Thank you. I very much like the daycare analogy! These situations always bring complicated family dynamics to the forefront as well. My m-i-l lives in Dallas near her younger son - and he is in charge. We are flying in this week. I know we won’t have much of a say in anything - and b-i-l has handled her financial affairs and health issues for years - and done a great job - no complaints. I just want to be an informed participant rather than a useless bystander.
rockvile–if your MIL is going downhill that fast maybe you also need to talk to the local hospice, either at the hospital or rehab facility. At 91, palliative or comfort care could be best and they could help you find the appropriate facility/home for what you actually want.
When your MIL is “with it”, what are her desires? What are her health care goals and how can you help her get there? I know she probably wants to go back home, but that can’t happen. Best wishes because this isn’t easy on any level.

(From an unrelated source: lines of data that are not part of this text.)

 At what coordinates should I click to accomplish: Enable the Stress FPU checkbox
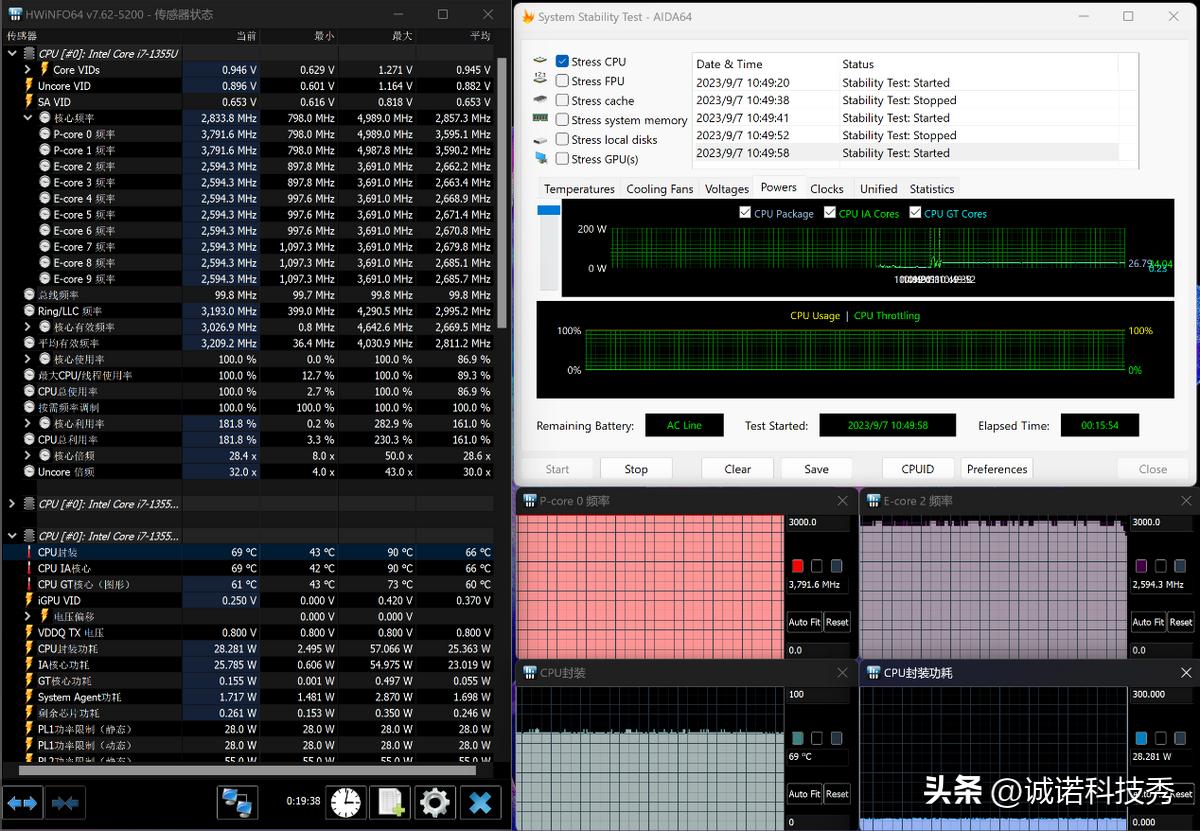(x=562, y=81)
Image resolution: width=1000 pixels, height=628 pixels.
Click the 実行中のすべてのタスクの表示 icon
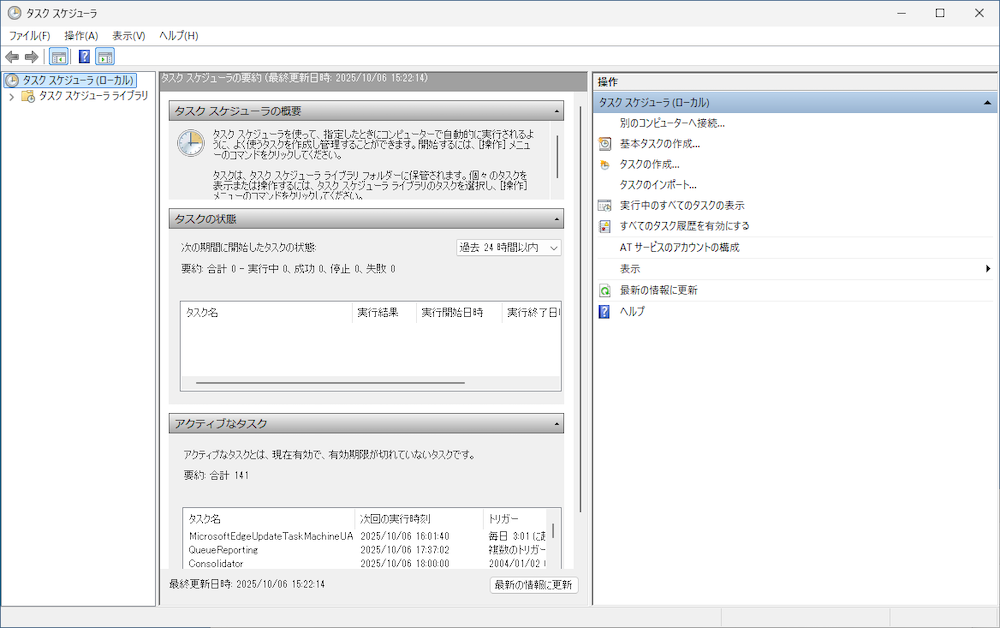click(604, 205)
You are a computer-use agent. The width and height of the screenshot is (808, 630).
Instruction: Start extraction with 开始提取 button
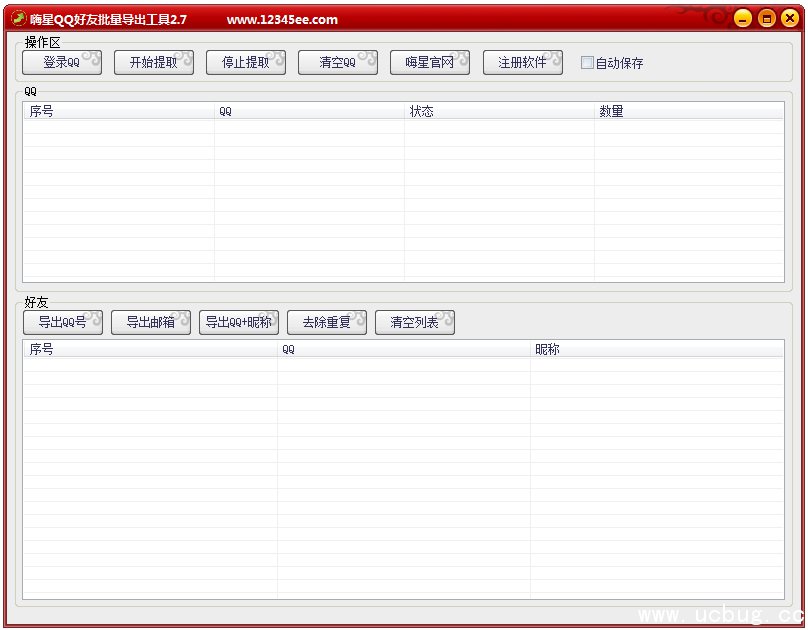click(x=153, y=62)
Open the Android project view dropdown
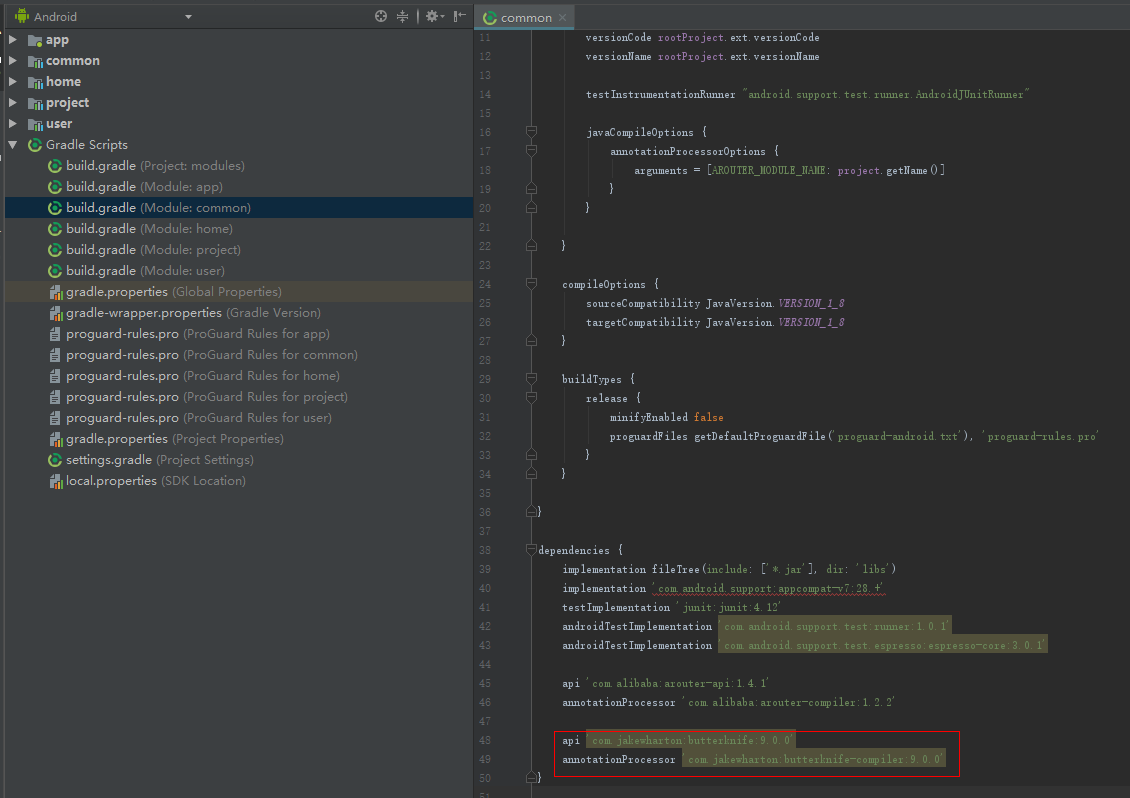 pos(188,17)
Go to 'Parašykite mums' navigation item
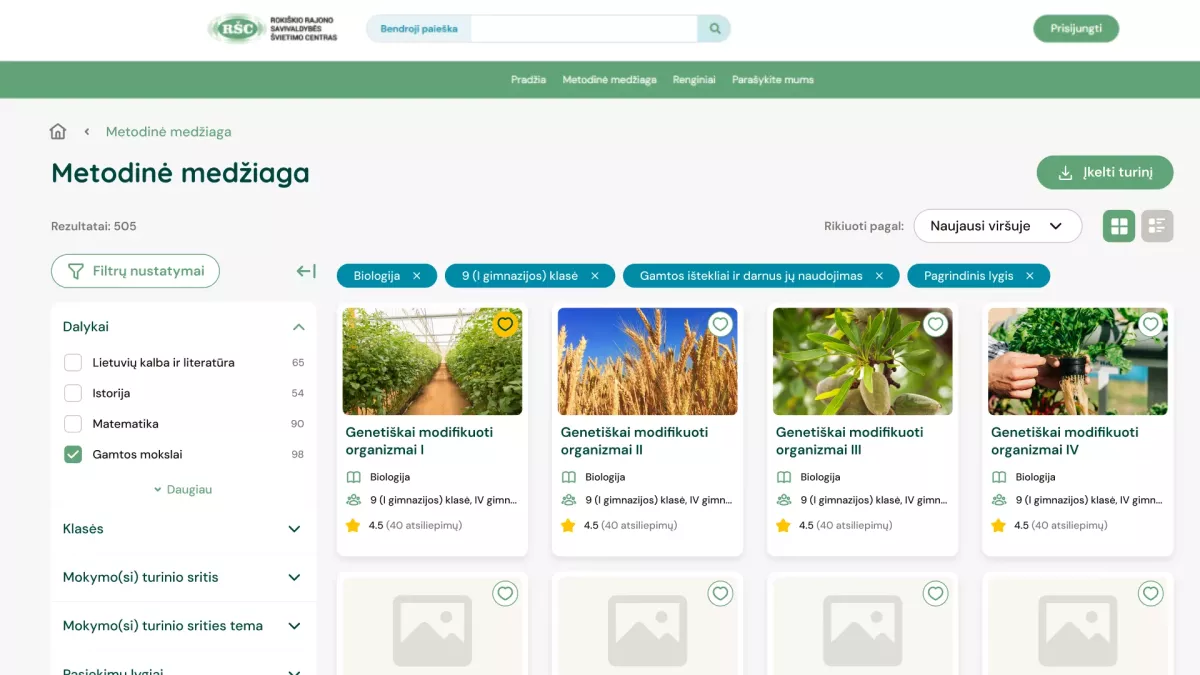The width and height of the screenshot is (1200, 675). point(772,79)
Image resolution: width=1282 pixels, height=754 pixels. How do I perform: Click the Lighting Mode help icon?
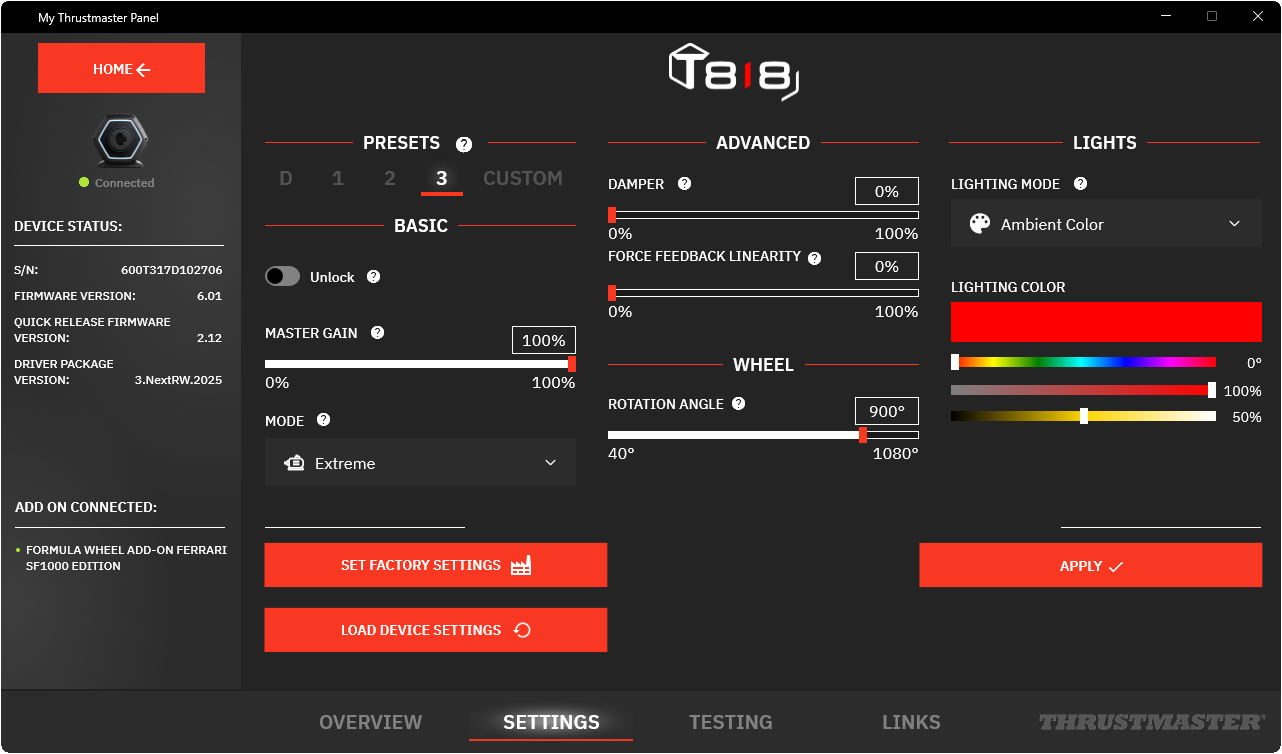click(x=1080, y=184)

dentmom - if I was managing the situation and this was my mother - I would completely agree with you. But I am not managing this - just a helpless bystander. My m-i-l emphatically told me she wanted no extraordinary measures taken. But we never got into specifics. Now she has been hospitalized for 8 days and while she does have reasonably lucid hours here and there - she is mostly very confused and helpless. Her blood pressure was dangerously high all week - now it is too low. She is experiencing terrible head pain. Second CT scan showed nothing - now the hospital is proposing a spinal tap. I just feel like she is being tortured at this point.
I’m so sorry for your MIL’s pain and circumstance. Is she dehydrated? Was the urine culture a “clean catch” or a catheterization? Has it been repeated? It sounds like her medication has now lowered her blood pressure to a point that she may also be an increased fall risk. It also seems like they are trying to rule out any central nervous system disorders including viral, bacterial, fungal. A spinal tap would be the next step after exam, blood, and radiological studies. It may uncover something that is easily treatable. Since she was doing well previously, this is something that I would consider for my elderly family members. Sending good thoughts and hugs.
Thank you. It’hard being in Maryland and all this going on in Dallas. We are dependent on DH’s brother for updates. I don’t know any details about the UTI testing - just that it was eliminated. She has an IV - so I assume she is being kept hydrated. Thank you for your reassurance that doing the spinal tap is not crazy. The funny thing - if there is a funny thing in this whole situation - is that I generally don’t even LIKE my m-i-l - and yet this had been so upsetting. For those of you dealing with this type of situation for your parent or other close family member - you have my utmost sympathy. This is hard.